Problem to work on
Copy exactly the lines of the records below, and only those lines, beginning with the line that contains "Launch Chrome from the dock" and ending with the line that contains "Image resolution: width=500 pixels, height=685".

Data excerpts
Content starts

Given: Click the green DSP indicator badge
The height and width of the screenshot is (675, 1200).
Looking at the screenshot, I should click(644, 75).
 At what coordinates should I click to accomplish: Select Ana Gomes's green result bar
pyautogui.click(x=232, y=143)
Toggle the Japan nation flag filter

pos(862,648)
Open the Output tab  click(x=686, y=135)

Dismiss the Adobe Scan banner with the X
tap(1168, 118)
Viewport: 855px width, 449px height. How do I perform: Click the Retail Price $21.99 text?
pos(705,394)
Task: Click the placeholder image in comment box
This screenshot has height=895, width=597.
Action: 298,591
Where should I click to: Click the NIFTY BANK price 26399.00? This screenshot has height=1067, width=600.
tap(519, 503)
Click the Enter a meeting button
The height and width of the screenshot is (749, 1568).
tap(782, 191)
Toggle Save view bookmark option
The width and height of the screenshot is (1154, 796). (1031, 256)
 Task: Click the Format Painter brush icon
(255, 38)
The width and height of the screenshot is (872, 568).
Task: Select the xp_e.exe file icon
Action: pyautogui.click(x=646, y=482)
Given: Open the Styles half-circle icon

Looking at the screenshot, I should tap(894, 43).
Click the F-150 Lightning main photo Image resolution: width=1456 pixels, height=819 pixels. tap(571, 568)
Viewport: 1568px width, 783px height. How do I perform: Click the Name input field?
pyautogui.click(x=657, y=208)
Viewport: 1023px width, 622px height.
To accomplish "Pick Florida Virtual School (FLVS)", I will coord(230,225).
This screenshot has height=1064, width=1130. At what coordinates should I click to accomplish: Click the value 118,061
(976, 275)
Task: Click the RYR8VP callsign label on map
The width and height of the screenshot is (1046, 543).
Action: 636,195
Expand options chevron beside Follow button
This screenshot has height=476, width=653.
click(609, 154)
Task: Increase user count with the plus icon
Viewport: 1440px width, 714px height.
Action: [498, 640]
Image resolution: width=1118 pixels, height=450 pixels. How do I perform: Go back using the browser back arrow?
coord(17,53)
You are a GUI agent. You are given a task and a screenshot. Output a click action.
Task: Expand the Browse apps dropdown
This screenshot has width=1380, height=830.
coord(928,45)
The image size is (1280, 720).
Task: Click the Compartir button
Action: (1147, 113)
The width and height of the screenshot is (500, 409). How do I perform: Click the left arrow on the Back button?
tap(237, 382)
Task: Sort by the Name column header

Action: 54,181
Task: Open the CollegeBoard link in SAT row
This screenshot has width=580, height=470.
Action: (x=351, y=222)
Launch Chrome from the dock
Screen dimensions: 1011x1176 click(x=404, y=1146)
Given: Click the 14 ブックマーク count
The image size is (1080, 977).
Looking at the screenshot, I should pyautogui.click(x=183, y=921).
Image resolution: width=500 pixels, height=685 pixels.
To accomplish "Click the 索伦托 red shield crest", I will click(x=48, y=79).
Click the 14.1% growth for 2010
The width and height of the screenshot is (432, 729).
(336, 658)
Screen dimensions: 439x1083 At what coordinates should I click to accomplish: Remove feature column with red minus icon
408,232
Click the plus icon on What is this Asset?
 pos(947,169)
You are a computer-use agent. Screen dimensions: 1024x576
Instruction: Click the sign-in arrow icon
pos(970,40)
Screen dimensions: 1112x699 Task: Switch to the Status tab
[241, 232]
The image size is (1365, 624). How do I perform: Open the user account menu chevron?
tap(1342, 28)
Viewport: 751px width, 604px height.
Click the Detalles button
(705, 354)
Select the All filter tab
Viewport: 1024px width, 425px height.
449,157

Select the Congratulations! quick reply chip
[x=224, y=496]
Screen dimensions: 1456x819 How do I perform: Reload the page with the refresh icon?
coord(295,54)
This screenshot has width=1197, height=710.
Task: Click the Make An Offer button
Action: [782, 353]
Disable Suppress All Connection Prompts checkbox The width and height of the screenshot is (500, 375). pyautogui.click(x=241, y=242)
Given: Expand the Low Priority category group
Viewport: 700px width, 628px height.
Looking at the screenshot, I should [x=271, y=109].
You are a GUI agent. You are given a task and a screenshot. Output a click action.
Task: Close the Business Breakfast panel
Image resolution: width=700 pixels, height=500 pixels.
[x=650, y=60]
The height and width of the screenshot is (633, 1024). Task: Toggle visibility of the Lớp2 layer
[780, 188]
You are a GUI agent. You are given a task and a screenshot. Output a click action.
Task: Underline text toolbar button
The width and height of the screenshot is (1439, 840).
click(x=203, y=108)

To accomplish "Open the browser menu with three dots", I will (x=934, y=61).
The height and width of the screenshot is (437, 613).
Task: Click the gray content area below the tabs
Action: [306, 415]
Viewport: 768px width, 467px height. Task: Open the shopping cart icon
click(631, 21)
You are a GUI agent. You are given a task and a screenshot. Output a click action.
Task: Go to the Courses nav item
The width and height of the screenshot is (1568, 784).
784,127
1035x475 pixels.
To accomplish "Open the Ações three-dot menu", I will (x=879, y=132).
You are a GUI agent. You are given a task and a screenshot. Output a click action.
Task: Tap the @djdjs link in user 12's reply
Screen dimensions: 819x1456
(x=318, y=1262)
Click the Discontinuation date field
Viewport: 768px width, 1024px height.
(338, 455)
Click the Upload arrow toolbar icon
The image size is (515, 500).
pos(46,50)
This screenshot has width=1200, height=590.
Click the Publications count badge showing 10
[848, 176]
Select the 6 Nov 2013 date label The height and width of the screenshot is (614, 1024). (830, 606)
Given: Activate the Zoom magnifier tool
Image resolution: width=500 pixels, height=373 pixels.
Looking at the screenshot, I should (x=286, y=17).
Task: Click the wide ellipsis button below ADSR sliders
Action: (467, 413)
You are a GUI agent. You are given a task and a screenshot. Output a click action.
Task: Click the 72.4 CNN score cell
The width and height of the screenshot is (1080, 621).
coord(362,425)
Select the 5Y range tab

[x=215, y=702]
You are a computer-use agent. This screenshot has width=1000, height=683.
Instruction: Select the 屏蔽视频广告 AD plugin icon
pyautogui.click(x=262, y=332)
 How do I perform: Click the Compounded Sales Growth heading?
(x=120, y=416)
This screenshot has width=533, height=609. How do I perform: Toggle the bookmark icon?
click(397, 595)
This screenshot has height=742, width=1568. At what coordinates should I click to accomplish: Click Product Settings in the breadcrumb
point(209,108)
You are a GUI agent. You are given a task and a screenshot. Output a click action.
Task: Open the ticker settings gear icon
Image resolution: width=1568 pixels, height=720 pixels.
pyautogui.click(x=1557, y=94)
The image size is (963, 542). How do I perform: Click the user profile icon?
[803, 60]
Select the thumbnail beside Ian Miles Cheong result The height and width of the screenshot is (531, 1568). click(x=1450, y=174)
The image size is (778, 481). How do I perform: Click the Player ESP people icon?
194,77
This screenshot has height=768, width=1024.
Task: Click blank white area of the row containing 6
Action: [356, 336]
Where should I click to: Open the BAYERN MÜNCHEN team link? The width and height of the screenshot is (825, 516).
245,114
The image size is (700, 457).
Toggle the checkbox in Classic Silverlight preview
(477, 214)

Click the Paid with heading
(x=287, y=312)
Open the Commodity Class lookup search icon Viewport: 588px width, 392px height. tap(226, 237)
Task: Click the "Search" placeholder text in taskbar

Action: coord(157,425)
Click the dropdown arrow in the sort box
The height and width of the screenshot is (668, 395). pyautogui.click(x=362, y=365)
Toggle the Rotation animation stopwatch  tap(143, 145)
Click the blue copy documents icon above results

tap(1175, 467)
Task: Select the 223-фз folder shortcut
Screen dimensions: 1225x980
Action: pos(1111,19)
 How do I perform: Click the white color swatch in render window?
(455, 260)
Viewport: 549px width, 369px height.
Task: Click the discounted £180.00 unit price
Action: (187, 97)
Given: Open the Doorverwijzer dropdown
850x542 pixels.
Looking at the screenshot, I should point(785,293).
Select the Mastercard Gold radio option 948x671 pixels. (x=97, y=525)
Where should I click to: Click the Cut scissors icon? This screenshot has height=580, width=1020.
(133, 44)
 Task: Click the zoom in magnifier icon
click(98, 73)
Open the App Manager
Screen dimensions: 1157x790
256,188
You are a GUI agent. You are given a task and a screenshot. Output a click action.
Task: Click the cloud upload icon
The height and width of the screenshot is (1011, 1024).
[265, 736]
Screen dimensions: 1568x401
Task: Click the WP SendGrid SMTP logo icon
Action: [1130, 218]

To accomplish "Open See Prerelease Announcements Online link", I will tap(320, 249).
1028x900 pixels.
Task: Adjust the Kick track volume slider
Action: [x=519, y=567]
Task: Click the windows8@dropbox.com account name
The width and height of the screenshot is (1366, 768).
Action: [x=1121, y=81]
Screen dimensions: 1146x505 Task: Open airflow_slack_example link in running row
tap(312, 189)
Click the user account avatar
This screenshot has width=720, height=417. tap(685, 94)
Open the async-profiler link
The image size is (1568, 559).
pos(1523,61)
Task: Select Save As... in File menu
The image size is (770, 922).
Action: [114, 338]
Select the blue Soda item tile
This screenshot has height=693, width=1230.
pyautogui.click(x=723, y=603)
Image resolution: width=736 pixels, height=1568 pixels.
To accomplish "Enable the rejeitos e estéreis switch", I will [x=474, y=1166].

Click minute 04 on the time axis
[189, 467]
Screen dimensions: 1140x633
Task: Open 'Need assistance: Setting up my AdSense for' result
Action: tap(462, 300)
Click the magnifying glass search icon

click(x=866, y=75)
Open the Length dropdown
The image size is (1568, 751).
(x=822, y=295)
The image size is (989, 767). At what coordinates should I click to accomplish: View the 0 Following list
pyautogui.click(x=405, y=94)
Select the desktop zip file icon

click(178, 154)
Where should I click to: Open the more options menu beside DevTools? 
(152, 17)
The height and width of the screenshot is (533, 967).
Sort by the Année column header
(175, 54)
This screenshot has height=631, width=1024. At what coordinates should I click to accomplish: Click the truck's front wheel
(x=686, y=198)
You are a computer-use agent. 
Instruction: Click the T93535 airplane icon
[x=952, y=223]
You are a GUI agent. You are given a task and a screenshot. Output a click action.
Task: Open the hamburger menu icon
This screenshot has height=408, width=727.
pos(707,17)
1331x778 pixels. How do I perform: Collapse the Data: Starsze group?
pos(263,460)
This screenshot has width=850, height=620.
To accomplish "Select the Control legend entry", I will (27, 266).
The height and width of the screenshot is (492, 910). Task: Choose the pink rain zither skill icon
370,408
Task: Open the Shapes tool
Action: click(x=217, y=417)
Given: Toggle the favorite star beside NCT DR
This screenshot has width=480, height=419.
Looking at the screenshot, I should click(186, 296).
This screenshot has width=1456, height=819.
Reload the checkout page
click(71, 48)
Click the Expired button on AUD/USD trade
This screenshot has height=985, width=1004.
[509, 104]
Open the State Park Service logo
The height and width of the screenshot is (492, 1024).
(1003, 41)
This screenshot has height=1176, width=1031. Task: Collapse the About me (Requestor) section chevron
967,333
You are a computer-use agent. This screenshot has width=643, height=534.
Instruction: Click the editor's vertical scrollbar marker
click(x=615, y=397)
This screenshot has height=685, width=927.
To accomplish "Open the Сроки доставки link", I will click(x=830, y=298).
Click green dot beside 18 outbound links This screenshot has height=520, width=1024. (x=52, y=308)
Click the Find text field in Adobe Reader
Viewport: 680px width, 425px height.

Content ends

Exercise solution
Launch Chrome from the dock
Screen dimensions: 1011x1176 click(x=404, y=1146)
Given: Click the 14 ブックマーク count
The image size is (1080, 977).
Looking at the screenshot, I should pyautogui.click(x=183, y=921).
Image resolution: width=500 pixels, height=685 pixels.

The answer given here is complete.